:: Material provided ::
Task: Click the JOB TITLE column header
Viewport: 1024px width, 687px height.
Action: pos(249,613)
:::
:: Material provided ::
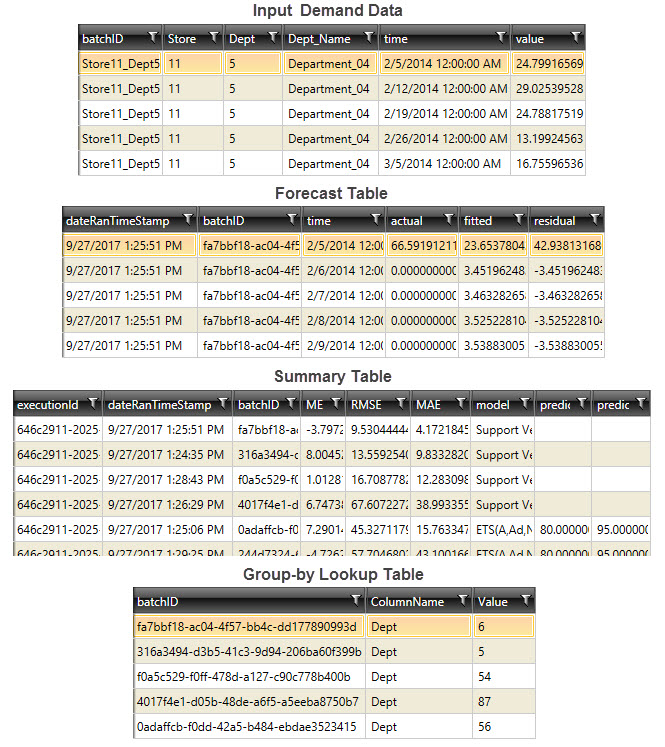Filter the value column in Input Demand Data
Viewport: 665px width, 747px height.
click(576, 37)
:::
:: Material provided ::
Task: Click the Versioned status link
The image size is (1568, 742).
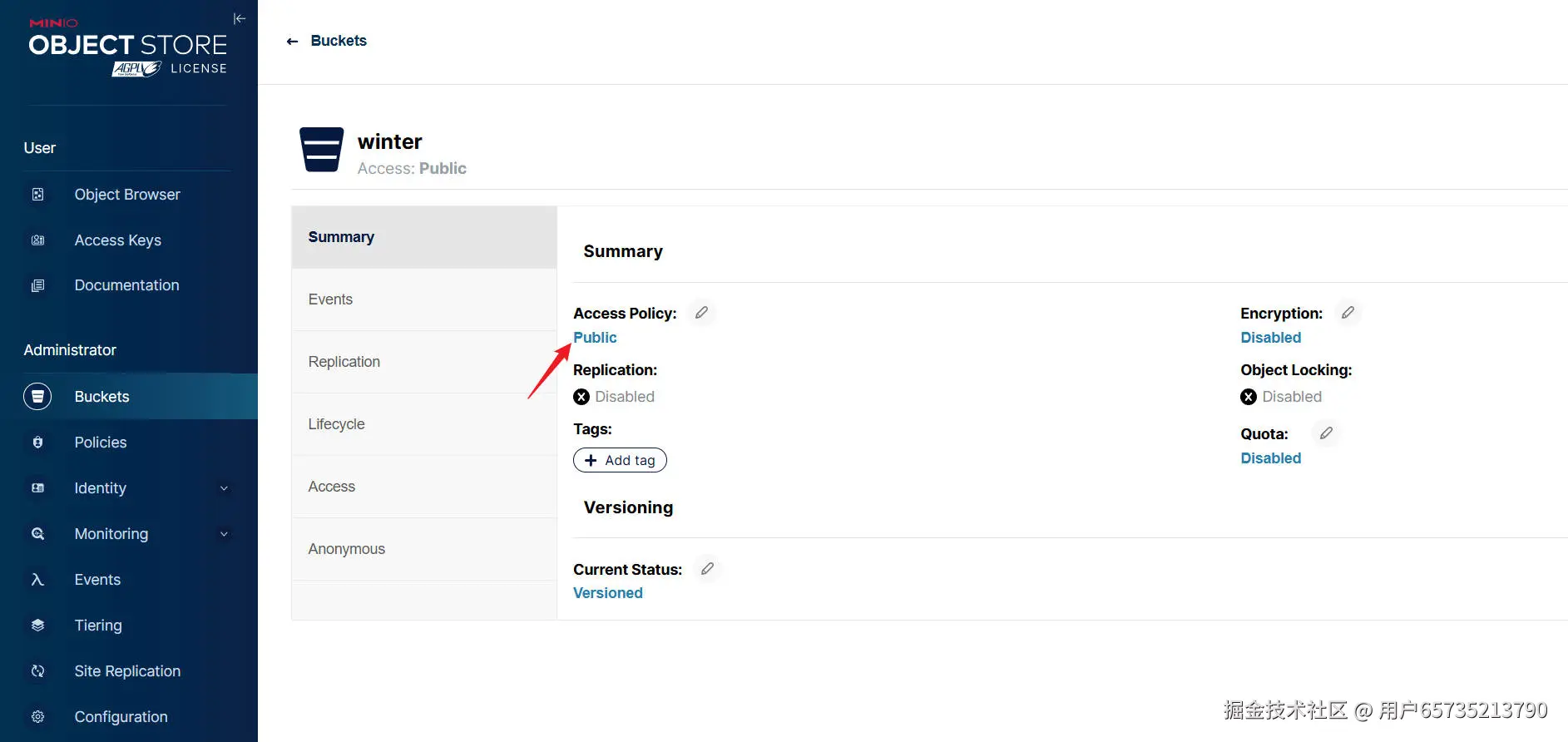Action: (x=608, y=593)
:::
__Work to complete__. Among the lines above, return each one holding the string "Task".

__Exercise response__.
Task: Click the JOB TITLE column header
Task: Click the Versioned status link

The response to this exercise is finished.